**The problem:** Starting at the first line of the rows and going through the line that contains "badge-label: VeraPreneur Start", render each line as one string in a JSON list, skipping blank lines. Leave the pictures out.

----------------------------------------

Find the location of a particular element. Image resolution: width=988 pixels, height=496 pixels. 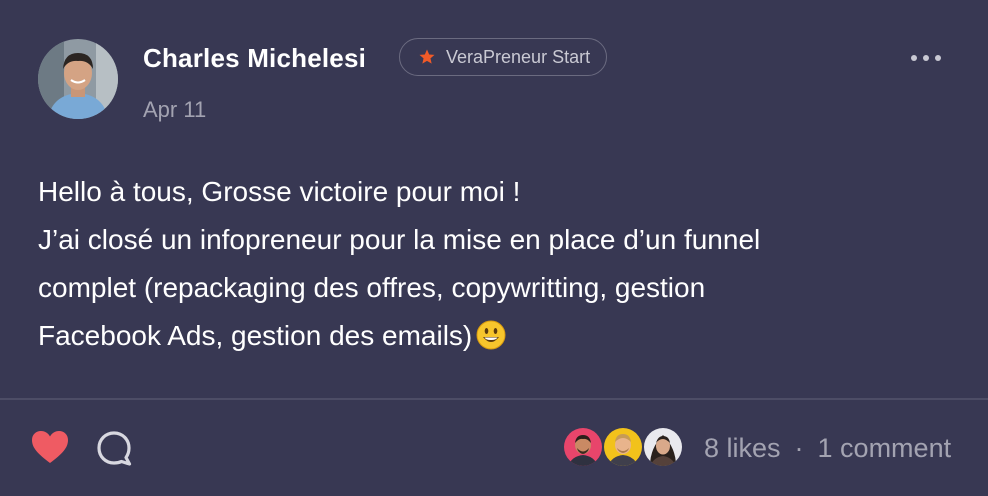

badge-label: VeraPreneur Start is located at coordinates (518, 56).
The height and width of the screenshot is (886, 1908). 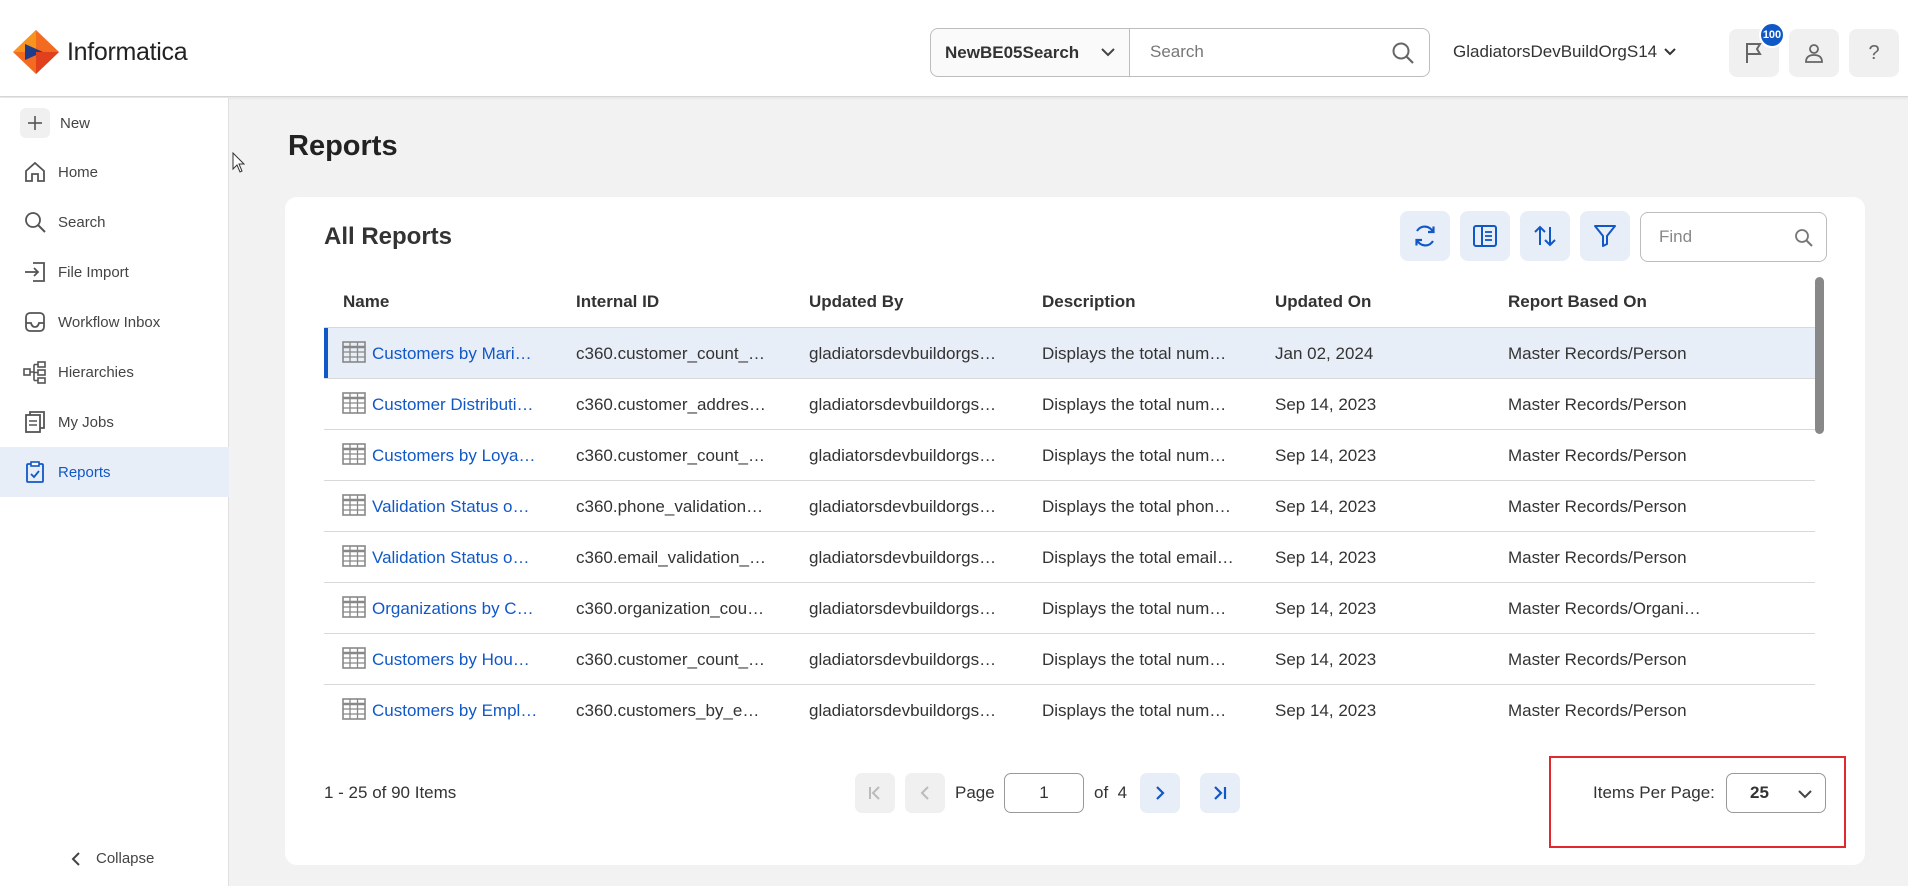 I want to click on table-scrollbar, so click(x=1820, y=356).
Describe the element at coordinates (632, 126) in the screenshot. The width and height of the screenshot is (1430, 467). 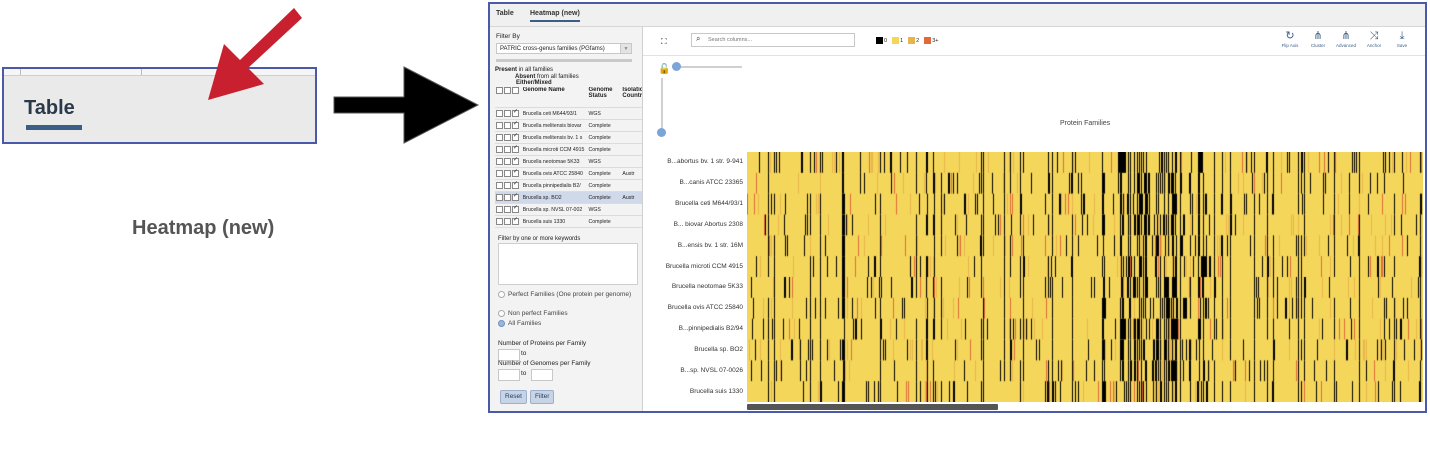
I see `isolation-country-cell` at that location.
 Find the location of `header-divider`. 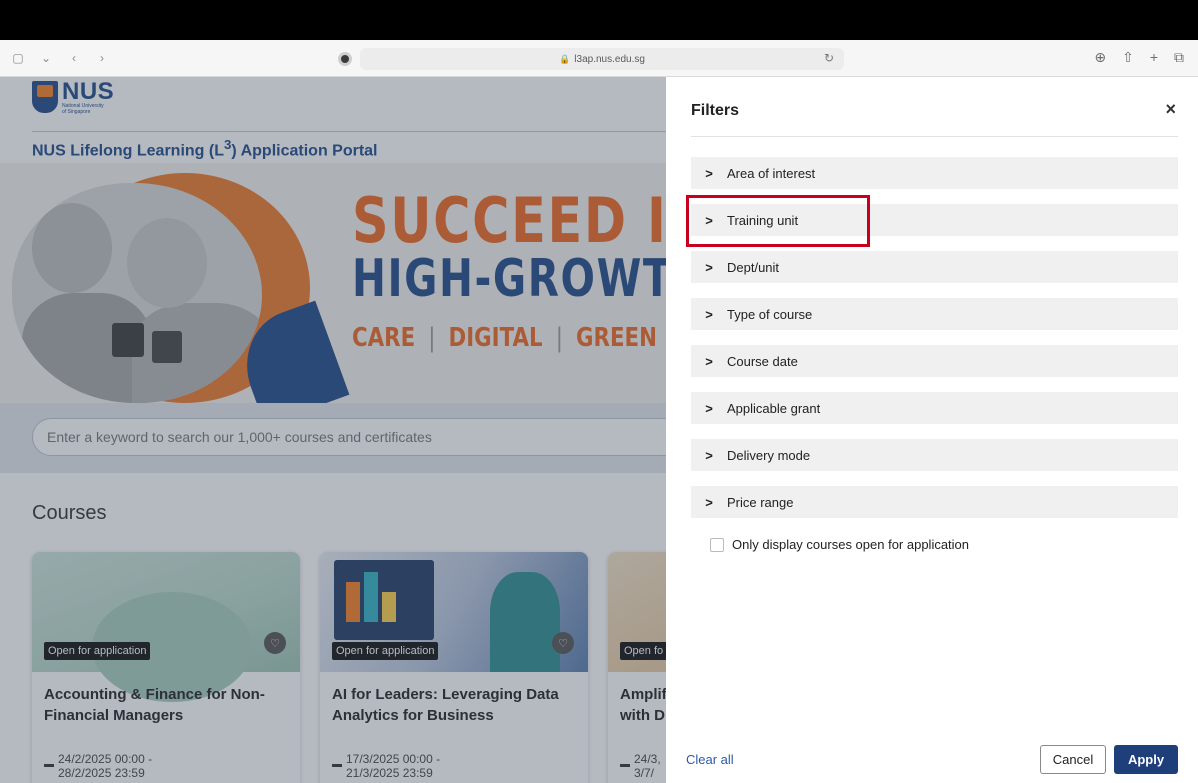

header-divider is located at coordinates (349, 132).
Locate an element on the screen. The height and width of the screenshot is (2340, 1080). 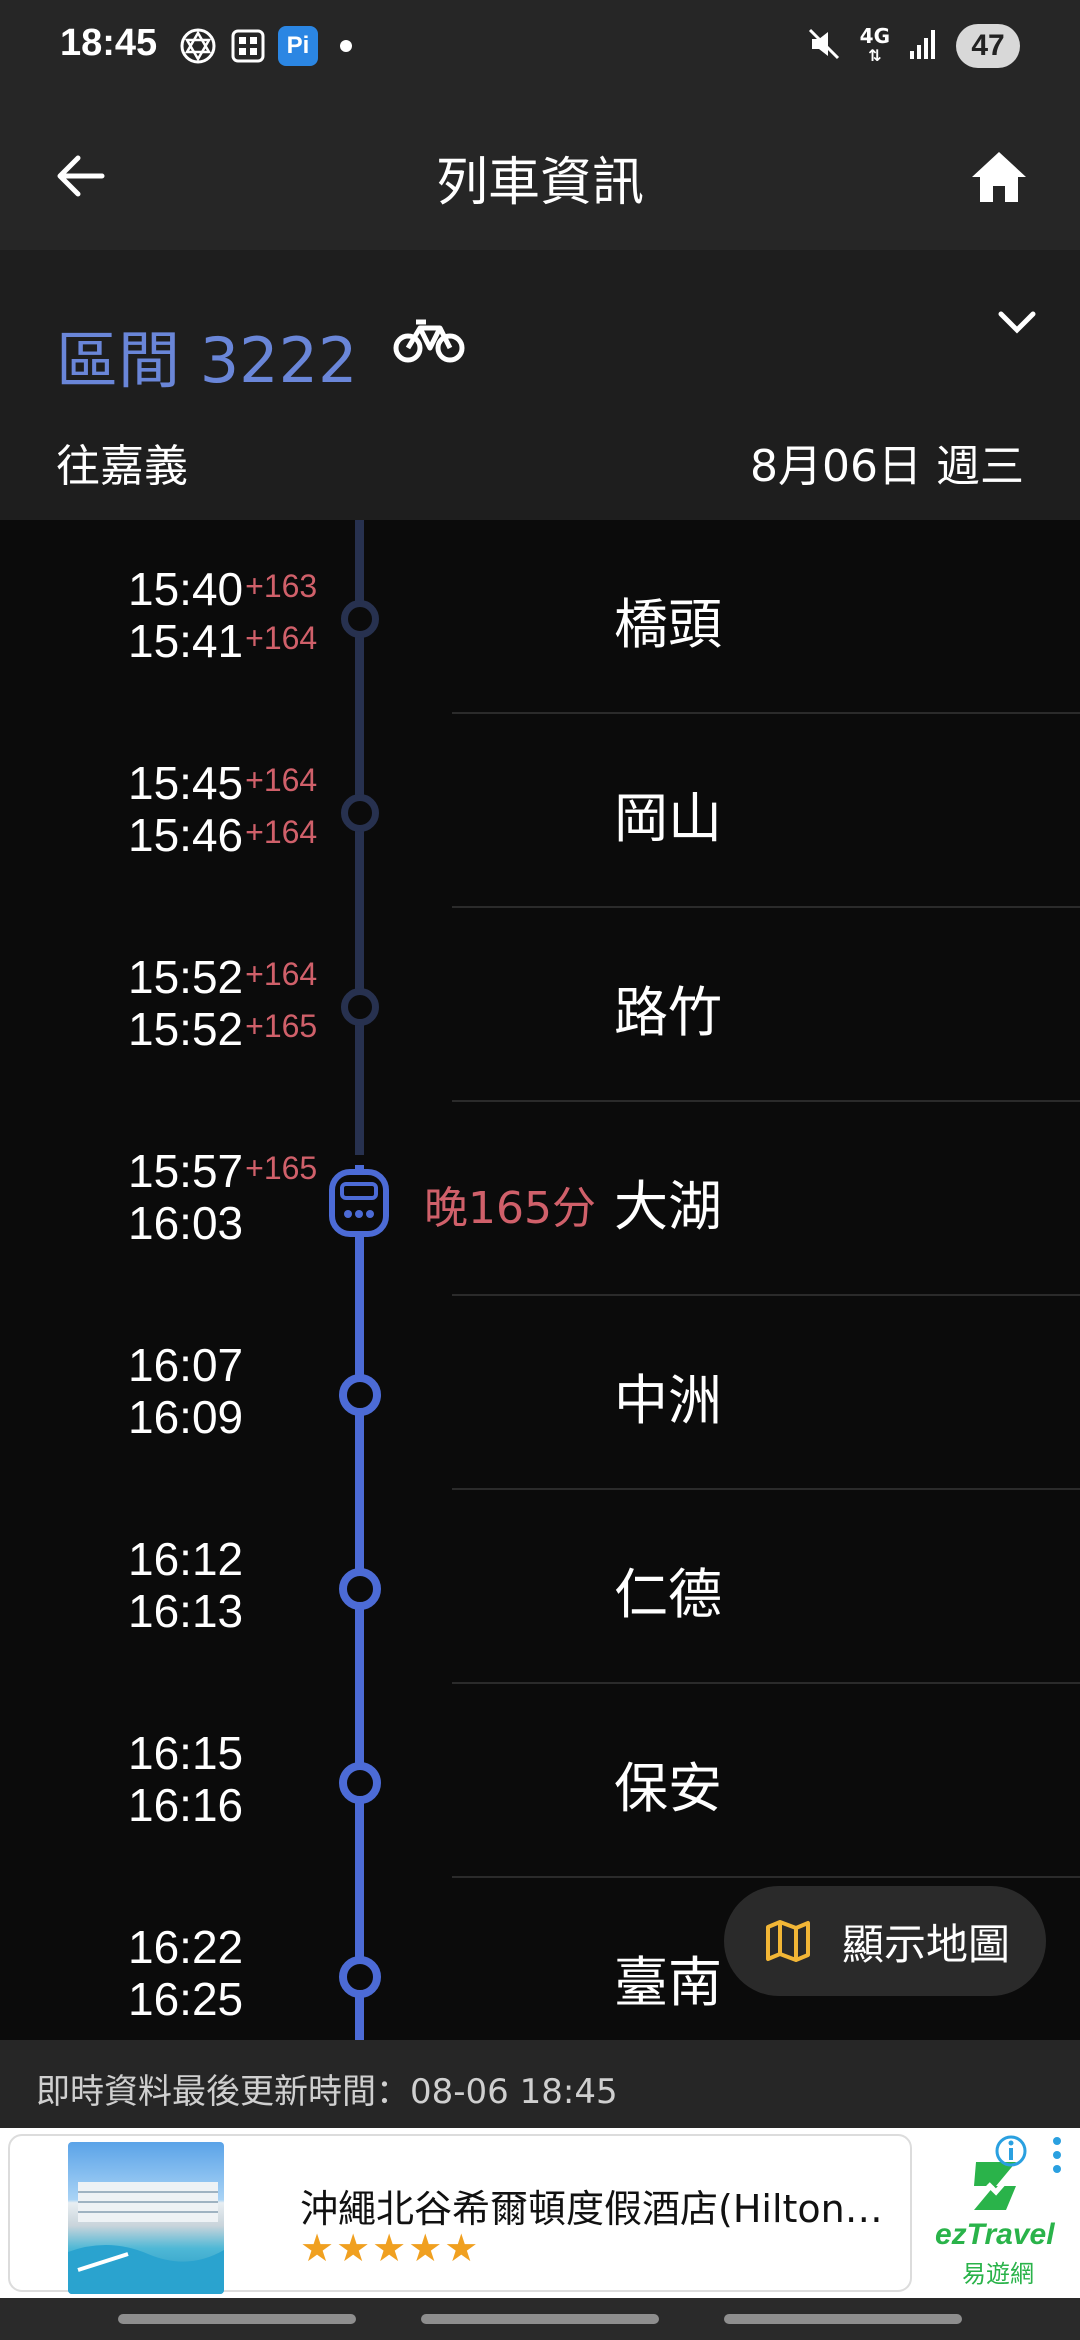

----------------------------------------

**Answer section:**
[
  "Find the location of a particular element. Image resolution: width=988 pixels, height=496 pixels. ",
  "badge-label: VeraPreneur Start is located at coordinates (518, 56)."
]